I dati relativi agli interventi delle ambulanze rilevano un aumento significativo degli interventi in dodici mesi: dai 290 del 2016 ai 329 di oggi, con una preminenza nei mesi estìvi e l’indicazione della zona Stazione – Via Piave, dove sono accaduti fatti particolarmente violenti, come l’accoltellamento recente del senegalese quarantenne Dembel Gadiaga, per mano del tunisino Khalil Ghrissi, vent’anni.

I residenti di via Piave, hanno cercato di attivarsi in questi anni per incentivare attività e iniziative per rivitalizzare la zona, per aprirla a iniziative culturali capaci di coinvolgere i giovani e la residenza, per restituire una vivibilità sostenibile a quella lunga strada che dalla Stazione conduce al centro della città. Gli abitanti di Via Piave hanno ripetutamente sollevato il problema della sicurezza che nella zona, anche a causa di episodi di spaccio e degli effetti del consumo di droga, creano un preoccupante malessere sociale in un tessuto ambientale fragile e a prevedibile rischio.
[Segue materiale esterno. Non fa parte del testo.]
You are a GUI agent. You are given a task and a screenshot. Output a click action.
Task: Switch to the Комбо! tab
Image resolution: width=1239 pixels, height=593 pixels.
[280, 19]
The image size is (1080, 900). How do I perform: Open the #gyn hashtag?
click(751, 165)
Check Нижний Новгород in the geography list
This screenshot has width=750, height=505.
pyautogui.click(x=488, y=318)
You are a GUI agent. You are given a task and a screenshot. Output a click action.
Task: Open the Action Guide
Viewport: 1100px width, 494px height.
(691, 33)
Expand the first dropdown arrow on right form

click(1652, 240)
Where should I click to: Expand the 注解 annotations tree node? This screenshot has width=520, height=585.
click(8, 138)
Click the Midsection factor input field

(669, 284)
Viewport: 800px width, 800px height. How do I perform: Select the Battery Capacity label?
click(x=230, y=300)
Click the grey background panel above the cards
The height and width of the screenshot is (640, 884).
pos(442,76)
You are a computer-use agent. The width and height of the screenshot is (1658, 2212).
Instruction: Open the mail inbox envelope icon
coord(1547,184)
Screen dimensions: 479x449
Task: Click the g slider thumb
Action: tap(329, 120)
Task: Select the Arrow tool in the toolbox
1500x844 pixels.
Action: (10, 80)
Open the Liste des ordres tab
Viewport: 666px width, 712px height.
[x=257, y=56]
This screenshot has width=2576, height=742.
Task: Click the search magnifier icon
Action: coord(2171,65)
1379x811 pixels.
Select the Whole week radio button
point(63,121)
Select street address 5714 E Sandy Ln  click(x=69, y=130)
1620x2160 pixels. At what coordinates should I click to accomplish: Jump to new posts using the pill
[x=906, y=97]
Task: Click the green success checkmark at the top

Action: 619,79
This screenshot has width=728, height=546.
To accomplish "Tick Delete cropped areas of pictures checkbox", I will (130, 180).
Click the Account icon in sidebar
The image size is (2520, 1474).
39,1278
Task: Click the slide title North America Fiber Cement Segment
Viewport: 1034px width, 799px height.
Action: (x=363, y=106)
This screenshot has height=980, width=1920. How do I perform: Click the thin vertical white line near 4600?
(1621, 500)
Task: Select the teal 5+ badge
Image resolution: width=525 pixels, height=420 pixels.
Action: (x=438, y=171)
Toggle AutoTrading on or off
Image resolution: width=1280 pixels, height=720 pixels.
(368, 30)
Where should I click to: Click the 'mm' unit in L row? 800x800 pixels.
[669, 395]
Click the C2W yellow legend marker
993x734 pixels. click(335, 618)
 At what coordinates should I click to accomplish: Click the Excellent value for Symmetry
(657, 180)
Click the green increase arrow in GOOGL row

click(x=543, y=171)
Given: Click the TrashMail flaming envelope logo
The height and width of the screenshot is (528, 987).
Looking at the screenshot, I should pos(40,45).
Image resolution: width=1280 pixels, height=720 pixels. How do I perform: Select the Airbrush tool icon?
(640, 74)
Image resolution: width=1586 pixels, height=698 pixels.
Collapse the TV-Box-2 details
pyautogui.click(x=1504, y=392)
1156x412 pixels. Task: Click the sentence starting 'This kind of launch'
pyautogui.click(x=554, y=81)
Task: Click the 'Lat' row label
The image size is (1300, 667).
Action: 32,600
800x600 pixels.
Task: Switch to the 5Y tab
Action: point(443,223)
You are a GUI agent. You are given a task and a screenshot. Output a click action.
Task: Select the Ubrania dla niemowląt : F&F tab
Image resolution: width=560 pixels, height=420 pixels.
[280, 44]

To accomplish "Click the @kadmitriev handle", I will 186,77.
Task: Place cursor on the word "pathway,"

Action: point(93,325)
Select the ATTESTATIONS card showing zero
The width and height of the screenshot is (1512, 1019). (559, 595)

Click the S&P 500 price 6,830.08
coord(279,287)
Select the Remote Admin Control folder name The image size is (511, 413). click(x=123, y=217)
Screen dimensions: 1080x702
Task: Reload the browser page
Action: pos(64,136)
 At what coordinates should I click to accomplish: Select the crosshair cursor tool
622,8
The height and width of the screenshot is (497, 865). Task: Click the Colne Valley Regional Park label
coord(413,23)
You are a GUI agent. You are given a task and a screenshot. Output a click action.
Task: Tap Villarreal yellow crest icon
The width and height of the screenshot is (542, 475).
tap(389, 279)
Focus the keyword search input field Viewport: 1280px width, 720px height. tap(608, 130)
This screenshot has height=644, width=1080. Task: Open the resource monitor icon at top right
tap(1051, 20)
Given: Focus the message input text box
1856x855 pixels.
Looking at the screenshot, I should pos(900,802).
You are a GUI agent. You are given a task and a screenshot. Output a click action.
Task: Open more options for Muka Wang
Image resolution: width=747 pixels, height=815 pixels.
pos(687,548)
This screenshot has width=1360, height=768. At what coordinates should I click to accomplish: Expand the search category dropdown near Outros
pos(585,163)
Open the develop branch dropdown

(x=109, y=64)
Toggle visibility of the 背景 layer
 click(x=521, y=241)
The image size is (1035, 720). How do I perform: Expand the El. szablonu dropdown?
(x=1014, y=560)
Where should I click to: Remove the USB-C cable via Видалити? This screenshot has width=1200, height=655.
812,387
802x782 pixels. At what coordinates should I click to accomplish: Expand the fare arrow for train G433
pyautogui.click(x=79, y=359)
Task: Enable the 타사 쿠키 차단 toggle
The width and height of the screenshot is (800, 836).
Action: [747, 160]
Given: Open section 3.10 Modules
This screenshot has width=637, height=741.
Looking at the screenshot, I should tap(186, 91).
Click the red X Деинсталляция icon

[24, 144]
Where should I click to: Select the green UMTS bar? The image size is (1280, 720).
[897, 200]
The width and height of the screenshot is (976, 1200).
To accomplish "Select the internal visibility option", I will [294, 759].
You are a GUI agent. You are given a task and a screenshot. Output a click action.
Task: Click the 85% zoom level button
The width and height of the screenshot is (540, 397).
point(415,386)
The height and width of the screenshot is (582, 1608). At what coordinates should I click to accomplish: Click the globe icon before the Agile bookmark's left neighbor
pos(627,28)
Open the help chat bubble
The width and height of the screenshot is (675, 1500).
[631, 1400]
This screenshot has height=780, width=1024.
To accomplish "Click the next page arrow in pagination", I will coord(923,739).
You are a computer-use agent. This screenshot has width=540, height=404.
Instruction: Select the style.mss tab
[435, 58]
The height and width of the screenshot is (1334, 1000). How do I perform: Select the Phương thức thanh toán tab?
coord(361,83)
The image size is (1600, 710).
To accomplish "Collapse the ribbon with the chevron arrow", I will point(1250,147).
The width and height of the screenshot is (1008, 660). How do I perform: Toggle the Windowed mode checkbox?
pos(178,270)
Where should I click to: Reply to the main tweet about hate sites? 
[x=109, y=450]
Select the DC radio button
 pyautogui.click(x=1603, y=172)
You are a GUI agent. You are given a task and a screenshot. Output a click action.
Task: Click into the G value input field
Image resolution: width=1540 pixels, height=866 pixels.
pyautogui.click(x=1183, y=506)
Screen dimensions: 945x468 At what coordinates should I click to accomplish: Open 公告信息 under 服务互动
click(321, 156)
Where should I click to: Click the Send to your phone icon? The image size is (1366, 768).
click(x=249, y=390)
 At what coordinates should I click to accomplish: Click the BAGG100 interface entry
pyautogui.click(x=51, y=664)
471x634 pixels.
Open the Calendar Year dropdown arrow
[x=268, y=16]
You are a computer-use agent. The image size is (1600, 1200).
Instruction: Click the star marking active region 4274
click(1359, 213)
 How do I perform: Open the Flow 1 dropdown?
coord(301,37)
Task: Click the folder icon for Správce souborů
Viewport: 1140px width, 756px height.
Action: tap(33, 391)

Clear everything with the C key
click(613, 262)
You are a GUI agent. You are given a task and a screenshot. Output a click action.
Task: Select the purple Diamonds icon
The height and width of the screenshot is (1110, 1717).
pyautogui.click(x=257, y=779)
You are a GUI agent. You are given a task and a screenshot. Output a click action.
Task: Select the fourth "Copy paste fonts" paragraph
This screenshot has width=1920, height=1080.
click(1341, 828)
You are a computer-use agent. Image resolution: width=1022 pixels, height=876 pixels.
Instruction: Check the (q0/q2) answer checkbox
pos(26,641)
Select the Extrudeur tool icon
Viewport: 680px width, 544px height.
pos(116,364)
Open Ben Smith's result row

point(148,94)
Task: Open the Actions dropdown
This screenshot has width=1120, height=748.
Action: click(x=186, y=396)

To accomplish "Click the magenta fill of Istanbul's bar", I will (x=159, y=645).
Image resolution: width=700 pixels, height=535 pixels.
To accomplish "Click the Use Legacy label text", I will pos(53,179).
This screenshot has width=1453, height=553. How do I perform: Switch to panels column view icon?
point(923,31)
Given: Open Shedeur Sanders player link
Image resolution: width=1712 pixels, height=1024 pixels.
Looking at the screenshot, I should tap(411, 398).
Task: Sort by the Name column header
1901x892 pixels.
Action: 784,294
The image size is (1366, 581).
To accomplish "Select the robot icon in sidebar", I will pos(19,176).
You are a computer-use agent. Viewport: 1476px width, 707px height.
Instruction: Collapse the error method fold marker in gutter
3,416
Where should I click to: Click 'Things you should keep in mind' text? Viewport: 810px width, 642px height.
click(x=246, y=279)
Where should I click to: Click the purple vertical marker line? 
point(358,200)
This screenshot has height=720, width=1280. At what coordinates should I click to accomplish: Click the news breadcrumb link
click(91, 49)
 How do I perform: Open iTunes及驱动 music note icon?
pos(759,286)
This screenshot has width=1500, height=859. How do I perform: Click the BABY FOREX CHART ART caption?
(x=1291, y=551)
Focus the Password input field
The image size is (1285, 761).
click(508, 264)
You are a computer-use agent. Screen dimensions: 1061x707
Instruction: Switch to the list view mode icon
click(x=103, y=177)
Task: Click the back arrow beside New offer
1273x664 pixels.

Le forze dell’ordine hanno rinforzato la presenza e i controlli, soprattutto riguardo la criminalità e l’interferenza di soggetti estranei alla città.

Piazzetta Olivotti e la zona circostante richiamano giovani disagiati, spesso alcolizzati, si riuniscono e si ritrovano, talvolta specchiandosi nella reciproca sofferenza. Molti di loro si sentono male, il Suem accorre, li trasporta al Pronto soccorso, spesso sono giovanissimi e bisognosi di cura, ci vorrebbero interventi mirati ad accogliere e rimuovere questo disagio che trova espressione , talvolta tragica, nei gruppi di simili, nei quali si riconoscono.

Il Suem svolge un prezioso lavoro per l’intervento di emergenza, ma poi bisognerebbe entrare più a fondo sulle ragioni del disagio giovanile, sulla vulnerabilità di queste esistenze, spesso vittime di quel mondo adulto spregiudicato dello spaccio, ma anche provate da difficoltà familiari, problemi di disoccupazione e di relazioni sociali che sfociano sull’incapacità di affrontare la vita e le sue difficoltà.